Weak Deal Structure and Contractual Gaps
The documents govern what you actually own and what recourse you have when things go wrong. Warranties and indemnities drafted too broadly may be unenforceable. Too narrowly, they may not cover what actually materialises. Most post-completion disputes in M&A trace back to ambiguous contract language, not deliberate misconduct.
Integration Failure
Completion is not the finish line. After signing, two businesses are legally one entity but operationally still two, running parallel systems and duplicating effort while key people start to weigh their options. The window for capturing the synergies that justified the deal closes fast. Integration consistently sits at the top of every list of M&A failure causes, and the human dimension receives the least investment.
Regulatory and Compliance Failures
In the UK, the Competition and Markets Authority can review transactions meeting certain turnover or market share thresholds. Missing this at the planning stage adds delay, cost, and sometimes gets the deal blocked entirely. For regulated sector acquisitions, the buyer inherits the target’s obligations from day one. The Axiom Ince situation showed what happens when that is ignored: frozen accounts and serious client harm. Regulatory risk is not an administrative detail.
How to Strengthen Your M&A Deal
Conduct Thorough Due Diligence
Cover legal, financial, commercial, and operational risk. Legal due diligence must examine contracts, IP ownership, employment obligations, regulatory standing, and litigation history. These are the foundations of what you are buying, not secondary concerns.
Get the Deal Structure Right
Warranties need to match the real risks of the transaction. Indemnities need to cover genuine exposure. Ambiguous drafting in earn-outs and completion accounts is where most post-deal disputes begin. The time to get this right is before signing.

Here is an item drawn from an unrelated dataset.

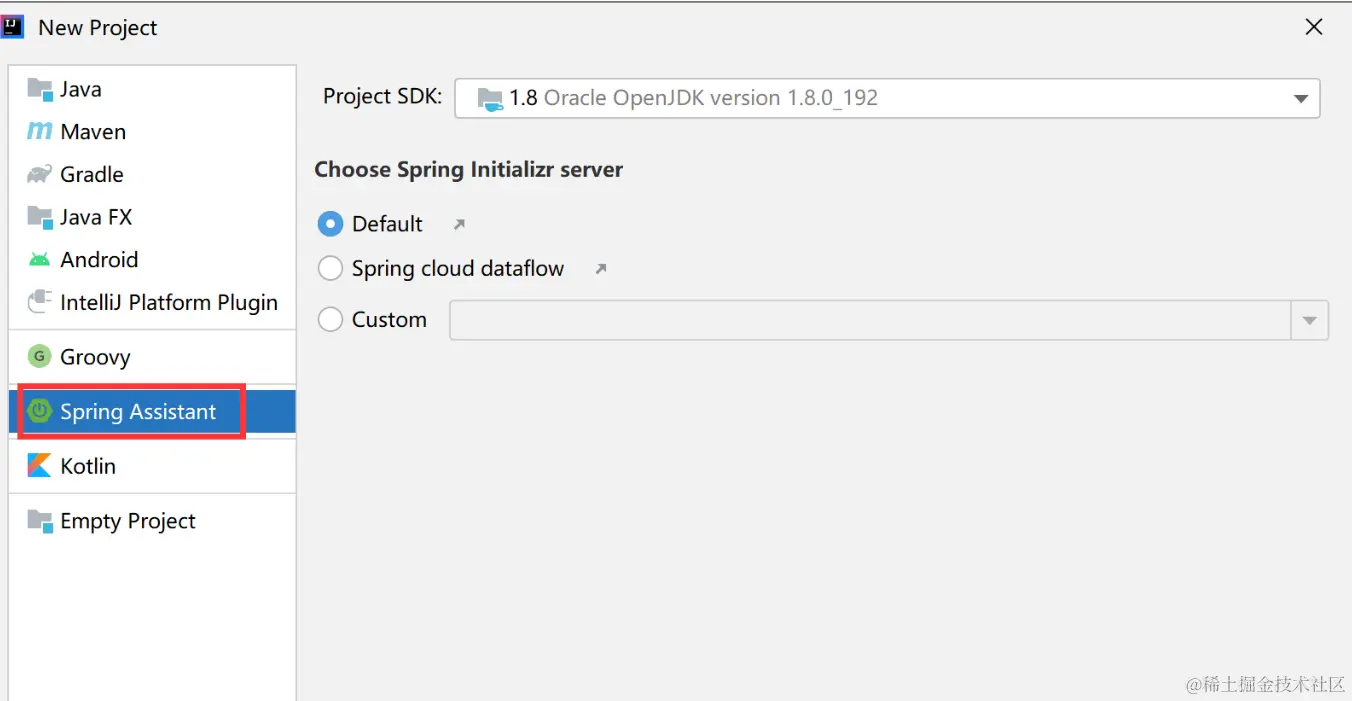Viewport: 1352px width, 701px height.
Task: Select Java in the project type list
Action: (80, 89)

Plan Integration Early and Address Culture
Start integration planning before heads of terms are agreed. Identify the people whose retention is critical and have those conversations early. Assess cultural compatibility with the same rigour applied to legal and financial review. It is one of the most reliable indicators of post-deal risk.
Manage Regulatory Risk from the Start
Assess CMA thresholds at the outset of deal planning. For regulated sector acquisitions, map compliance obligations before completion. Regulatory surprises in M&A are almost always the result of insufficient preparation.

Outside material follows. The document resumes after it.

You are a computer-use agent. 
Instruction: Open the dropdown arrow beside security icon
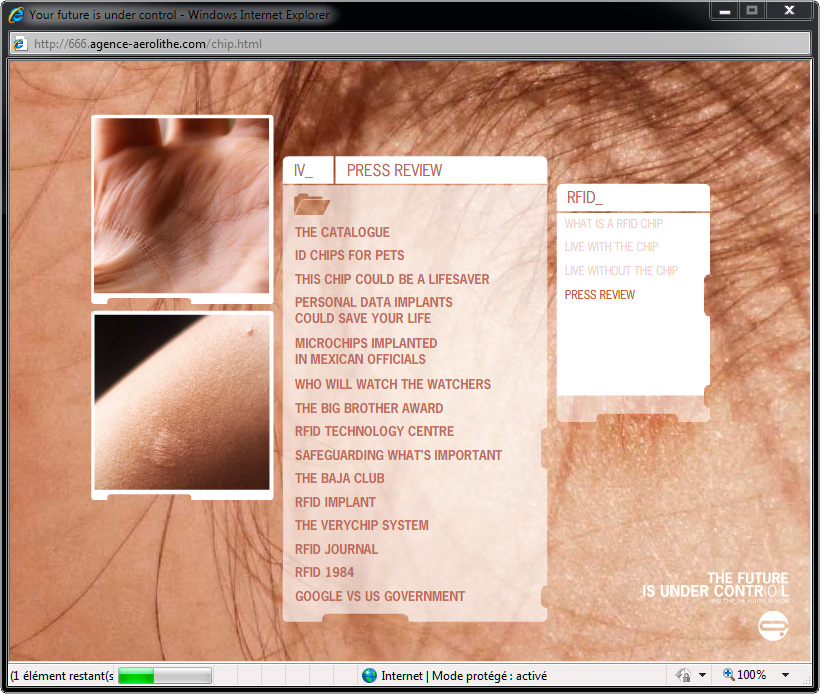coord(703,676)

How Blackmont Legal Helps You Get M&A Right
Most M&A mistakes happen because businesses enter deals without proper legal support from the outset.
At Blackmont Legal, we advise across the full M&A lifecycle. We conduct legal due diligence that identifies liabilities and contractual gaps before they become problems. We structure deals to protect your position, draft warranties and indemnities that hold, and manage disclosure so there are no surprises after signing. We also work with businesses preparing for acquisition, helping founders get contracts clean, IP clear, and governance solid before a deal process begins.
If you are considering an acquisition, exploring a merger, or preparing for sale, speak to us before the process starts.
Call 0333 305 9957 or email [email protected].
Frequently Asked Questions
What is the M&A failure rate?
Between 70% and 90% globally. A 2024 analysis of over 40,000 deals confirmed that 70 to 75% fail to achieve their stated objectives.
What is the most common reason M&A deals fail?
Integration failure. Most deals that survive due diligence and legal structuring fall apart in the operational phase after completion.
What does due diligence involve in M&A?
Legal, financial, commercial, and operational review of the target business, covering everything from contracts and IP to regulatory standing and employment obligations.
Do UK acquisitions need regulatory approval?
Some do. The CMA can review transactions meeting certain thresholds. Regulated sector acquisitions may require additional approvals. Assess this at the outset, not the end.
How does a solicitor add value in M&A?
By advising on structure, conducting legal due diligence, drafting transaction documents, managing disclosure, and identifying regulatory risk early in the process.